Les maquis ne se contentent pas de mener des actions militaires et cherchent également à incarner un contre-pouvoir par rapport au régime de Vichy. Alors que la propagande vichyste ou allemande tend à les faire passer pour des « terroristes » ou des « bandits », ils s’efforcent de montrer aux populations que, loin d’être source de désordre, ils incarnent au contraire une autorité nouvelle. Pour bien montrer qu’ils sont à la tête d’une armée disciplinée, des chefs de maquis organisent à l’occasion du 11 novembre 1943 des occupations temporaires de petites villes ou de villages, qui s’accompagnent d’un défilé en uniformes. La plus célèbre fut celle organisée à Oyonnax, par Romans-Petit, dont l’impact sera considérable : le petit film tourné pour l’occasion contribuera à convaincre les Britanniques − assez méfiants jusque-là à l’égard des maquis qu’ils pensaient peu organisés − de les armer.

LISTE FOURNIE:

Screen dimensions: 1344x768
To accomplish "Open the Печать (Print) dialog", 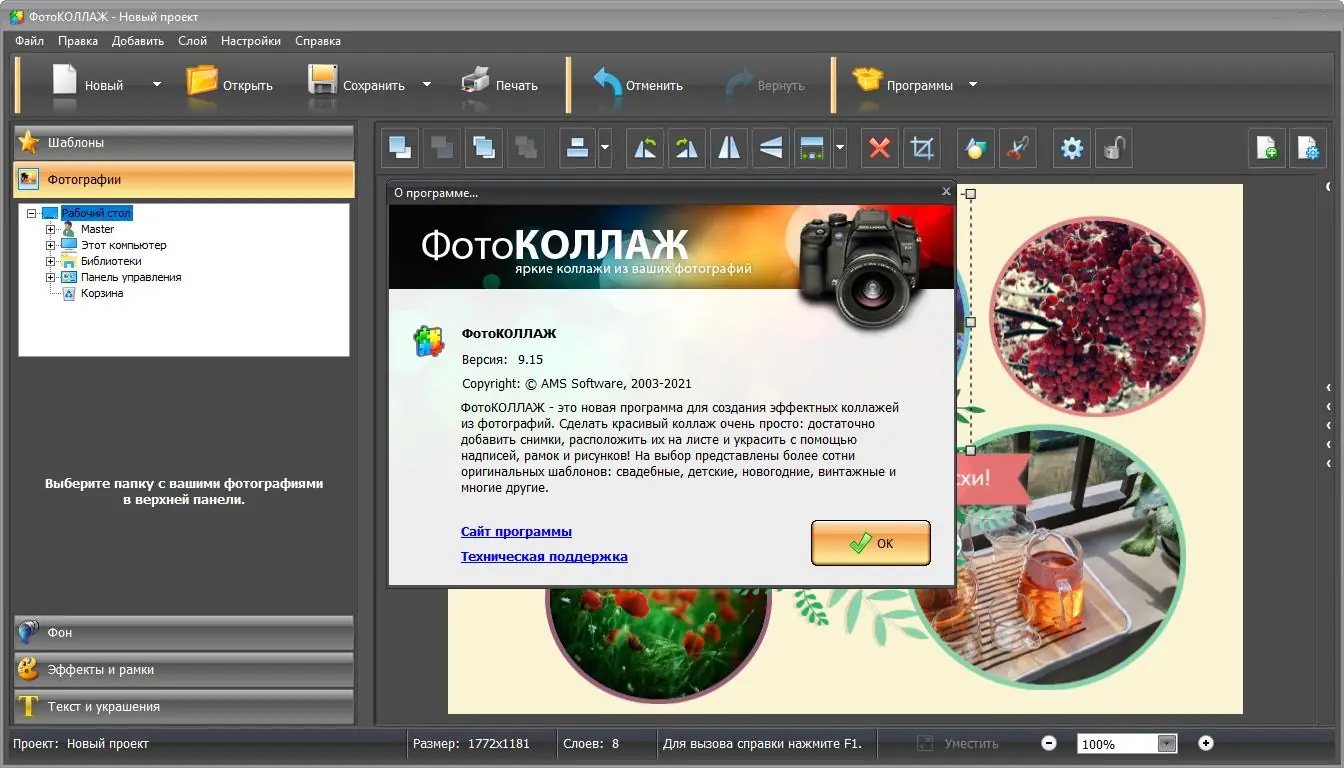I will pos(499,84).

--

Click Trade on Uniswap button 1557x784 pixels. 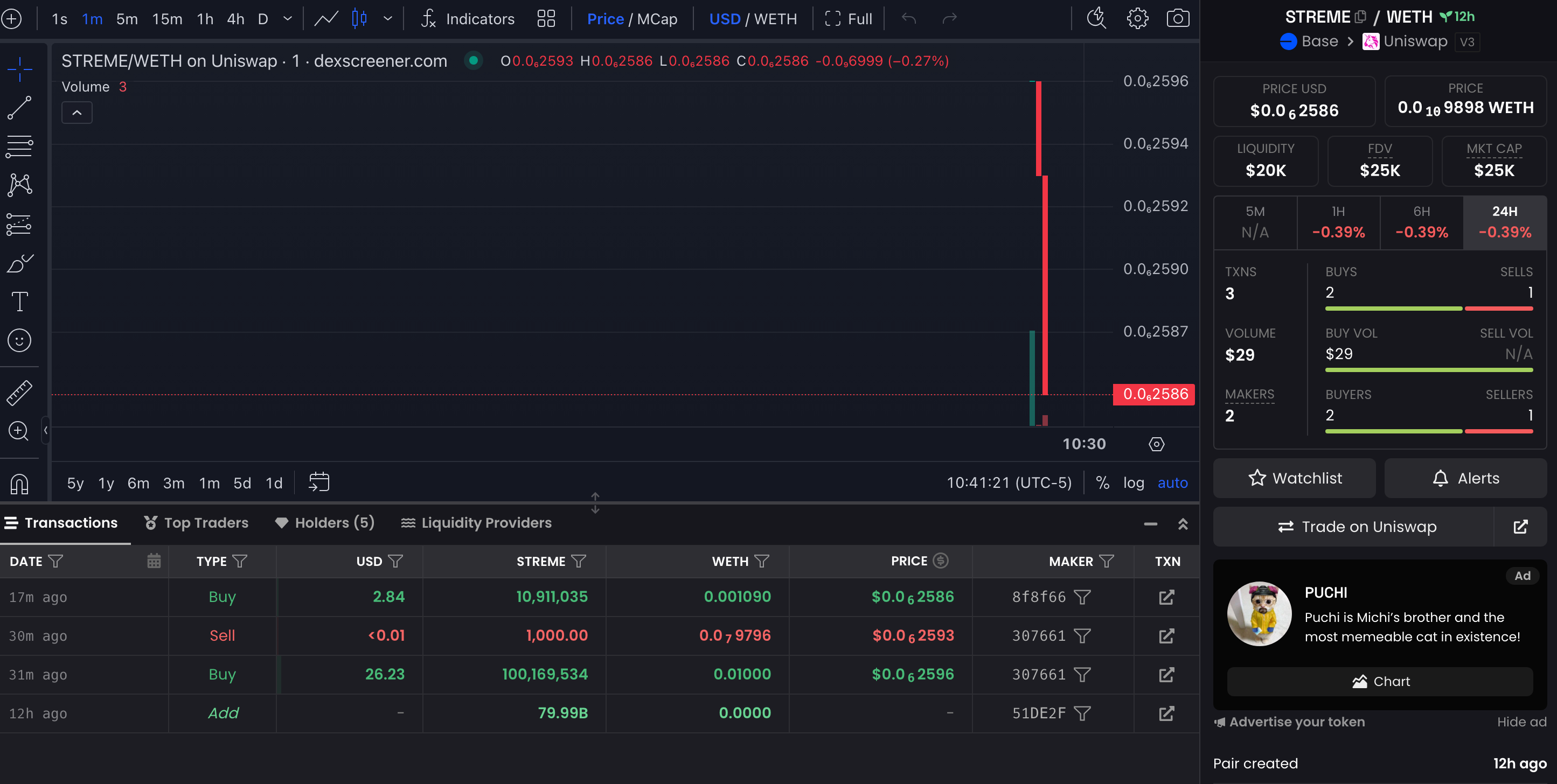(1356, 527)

À FAIRE:
1. Pour chaque affirmation, dites si elle concorde avec le texte sur les maquis, en répondant oui ou non et en citant les mots décisifs du texte. (a) La propagande vichyste ou allemande présentait les maquis comme des « terroristes » ou des « bandits ». (b) Les défilés en uniformes eurent lieu à l'occasion du 14 juillet 1943. (c) Avant le défilé d'Oyonnax, les Britanniques faisaient pleinement confiance aux maquis.
2. Rédigez la suite du texte sur les maquis après sa dernière phrase, s'il vous plaît.
La liste ne sert à rien ici.

RÉPONSES DANS L'ORDRE:
1.
(a) Oui : « tend à les faire passer pour des « terroristes » ou des « bandits » ».
(b) Non : « à l’occasion du 11 novembre 1943 ».
(c) Non : « assez méfiants jusque-là à l’égard des maquis ».

2.
Indispensables à la survie du maquis, les différentes réquisitions font également l’objet d’un maximum d’encadrement afin qu’elles ne soient pas considérées comme du pillage. Il y eut bien sûr des dérives de la part de quelques chefs se comportant comme de petits seigneurs de guerre. Mais dans sa « charte du maquisard », le Service national maquis appelait à privilégier les réquisitions auprès des services de Vichy (Chantiers de la Jeunesse française, entrepôts du Ravitaillement) plutôt qu’auprès de particuliers. Il demandait aussi aux maquisards de payer dans la mesure du possible leurs réquisitions (sauf lorsqu’elles apparaissaient comme des « confiscations » à l’égard de trafiquants) ou de remettre des bons d’indemnisation permettant un remboursement futur. D’une façon générale, plus les réquisitions étaient encadrées, plus le soutien de la population locale au maquis était affirmé.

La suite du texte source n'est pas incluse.